Yeah, they aren't fun especially if you think it's a regular W/C install when you arrive on site.......


----------



## Widdershins (Feb 5, 2011)

I've set hundreds of these -- Push down on the front of the bowl and shim it until it doesn't wobble anymore and then caulk it to the floor.

Piece of cake.


----------



## Michaelcookplum (May 1, 2011)

Tommy plumber said:


> Yeah, they aren't fun especially if you think it's a regular W/C install when you arrive on site.......


Yeah that has happened to me once or twice. Show up and find that can upset your day! I always charge a lot more to set


----------



## Widdershins (Feb 5, 2011)

Michaelcookplum said:


> Yeah that has happened to me once or twice. Show up and find that can upset your day! I always charge a lot more to set


Toto's are my #1 recommended WC -- Showing up and finding out it isn't a Toto is what wrecks my day.:laughing:


----------



## Miguel (Aug 10, 2009)

I tend to prefer the Totos too but the Aquia's that I've set have an even different "space" flange than that! Bolts to the flange with the opening facing away from the wall. The bowls are rear discharge and you set these little plastic blocks on either side, set bowl on floor and push towards wall to set it.

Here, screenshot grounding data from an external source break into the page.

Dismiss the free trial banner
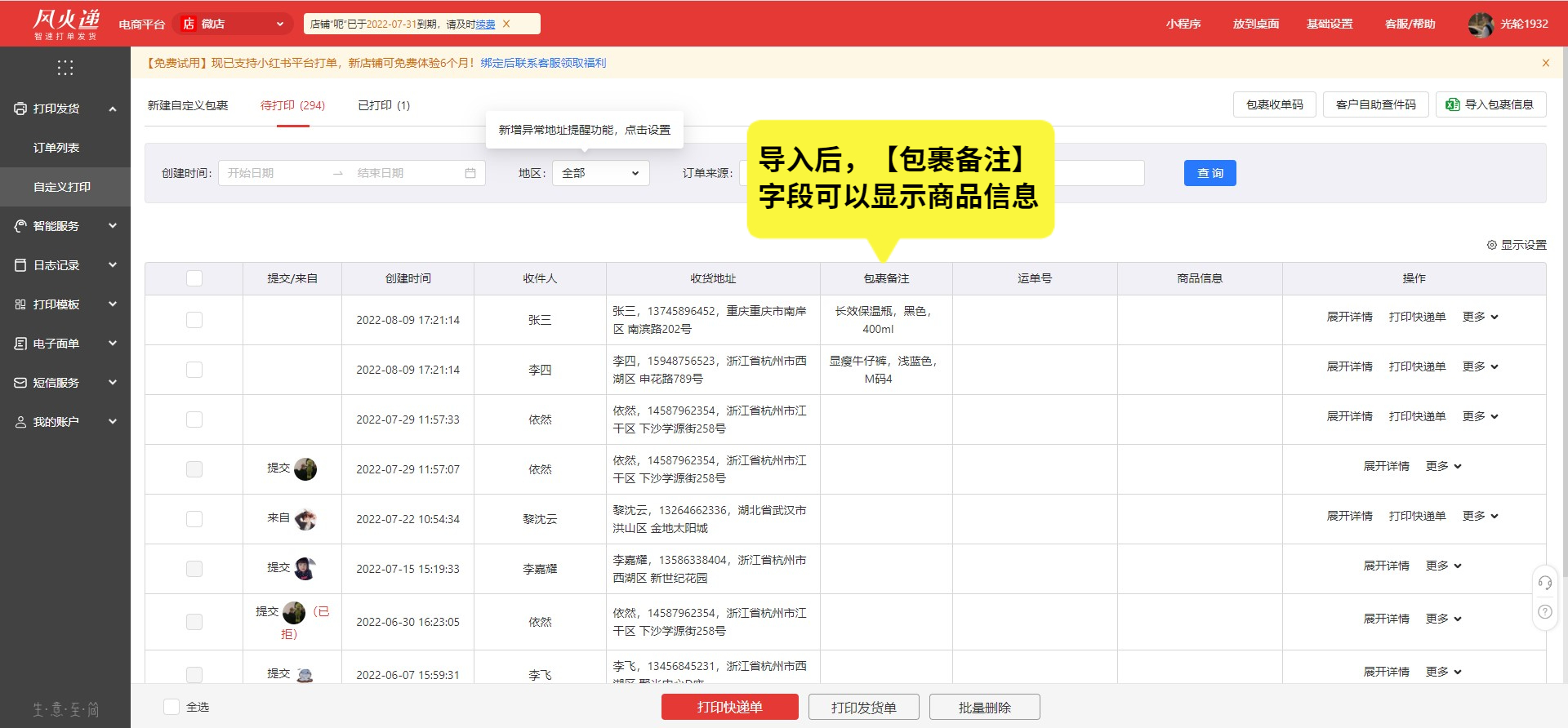Image resolution: width=1568 pixels, height=728 pixels. [1545, 63]
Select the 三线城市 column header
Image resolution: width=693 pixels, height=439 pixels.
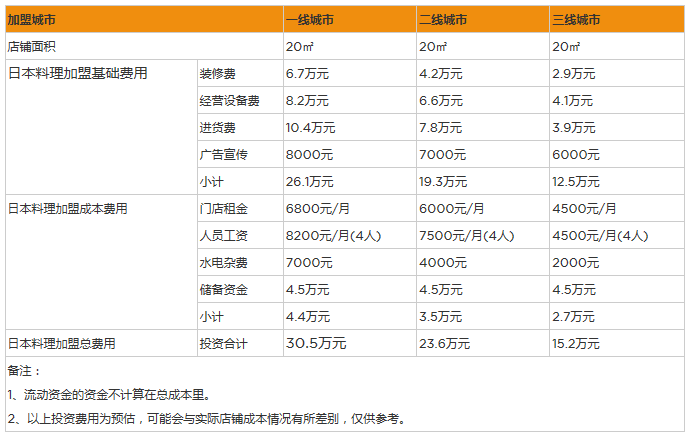[577, 20]
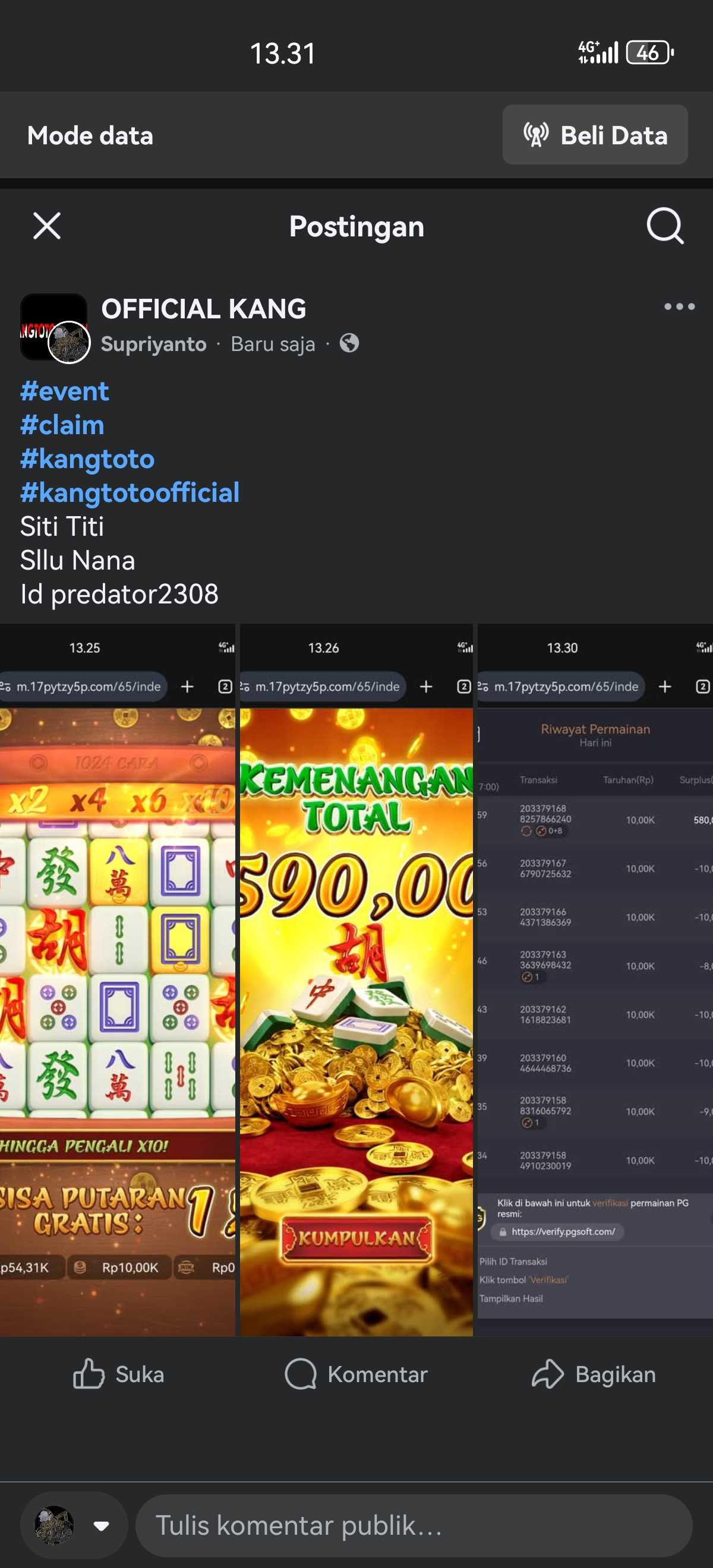Tap the globe public audience icon

[349, 343]
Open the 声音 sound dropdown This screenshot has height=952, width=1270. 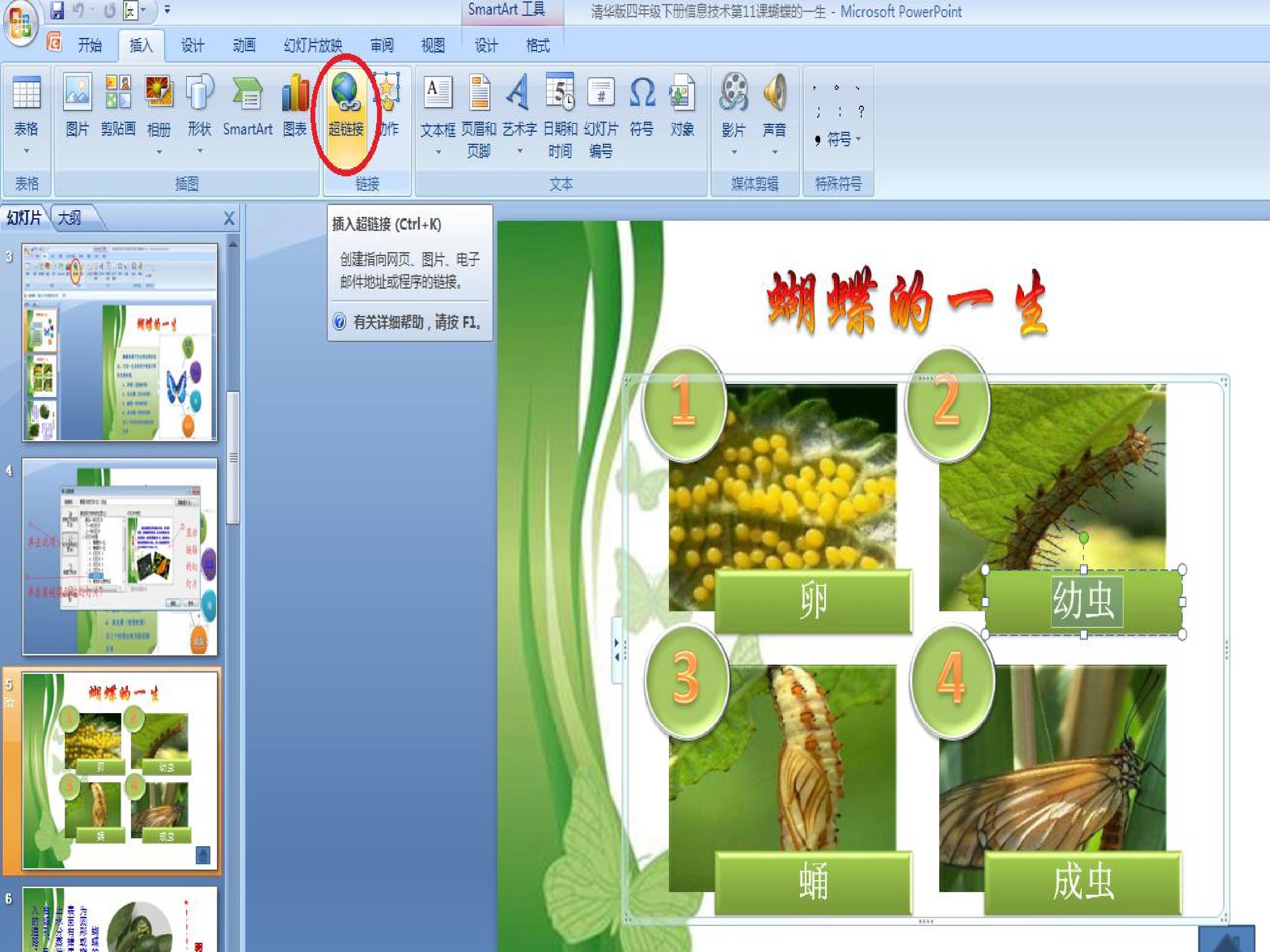point(774,152)
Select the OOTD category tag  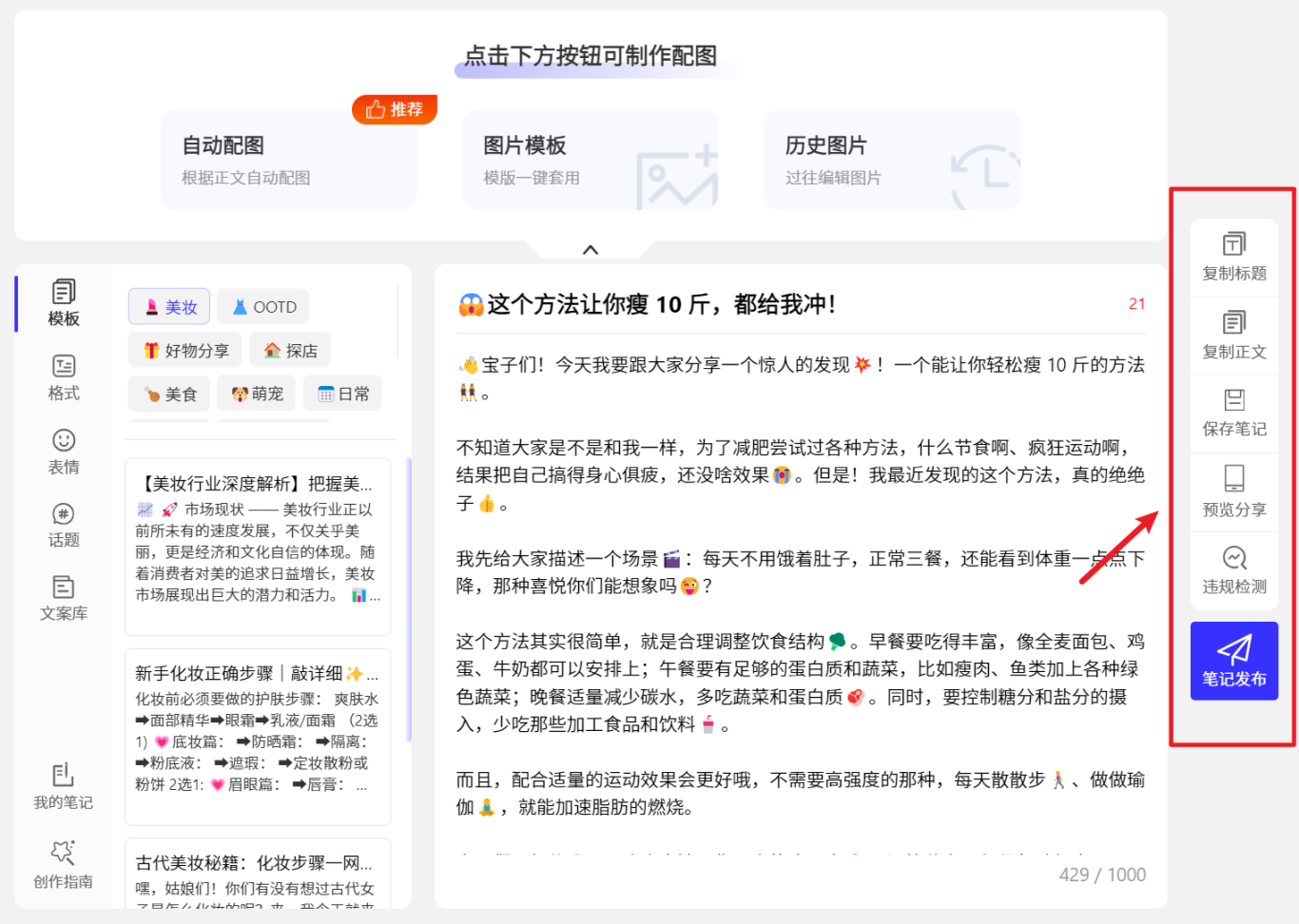point(263,307)
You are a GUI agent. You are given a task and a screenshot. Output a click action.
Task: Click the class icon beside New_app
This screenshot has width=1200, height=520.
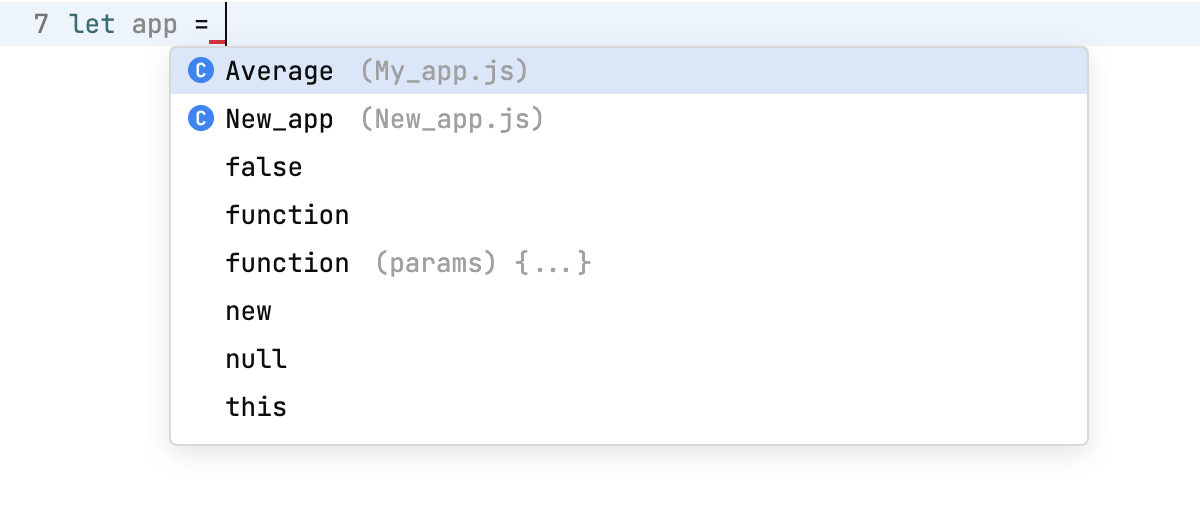[202, 119]
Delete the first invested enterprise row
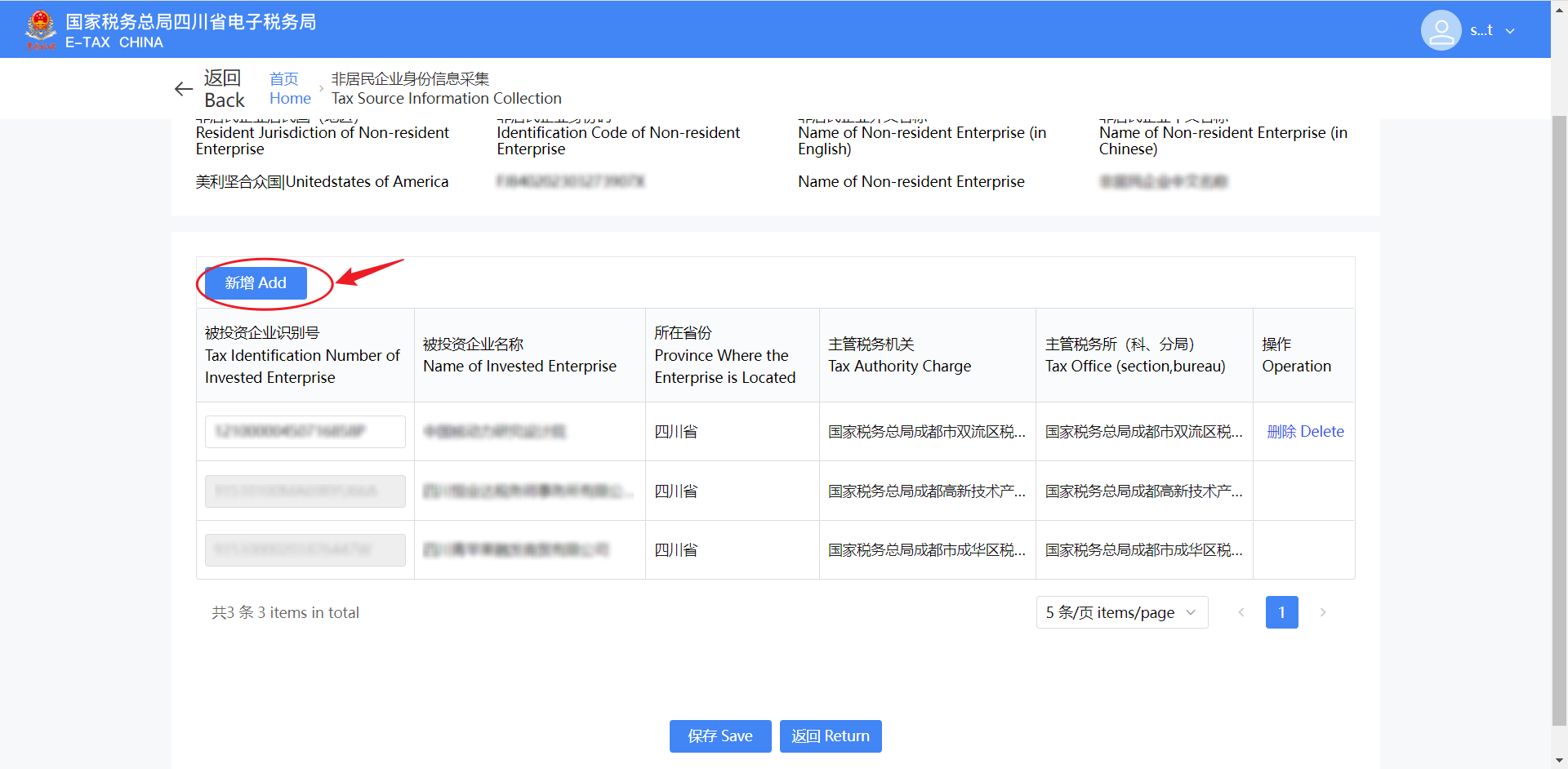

Screws from either side go in horizontally into the weirdass plastic blocks to anchor the whole thing. Not my fave but can set one as fast as a conventional style.

Interesting. I'll post pics next install.


----------



## suzie (Sep 1, 2010)

I have the Aquia II dual flush in my basement, heavy SOB bowl weighs more than a standard one piece but this must be the Aquia III, looks like a PITA.., but mo MONEY:yes:


----------



## Widdershins (Feb 5, 2011)

suzie said:


> I have the Aquia II dual flush in my basement, heavy SOB bowl weighs more than a standard one piece but this must be the Aquia III, looks like a PITA.., but mo MONEY:yes:


Toto's are just brilliant out of the box.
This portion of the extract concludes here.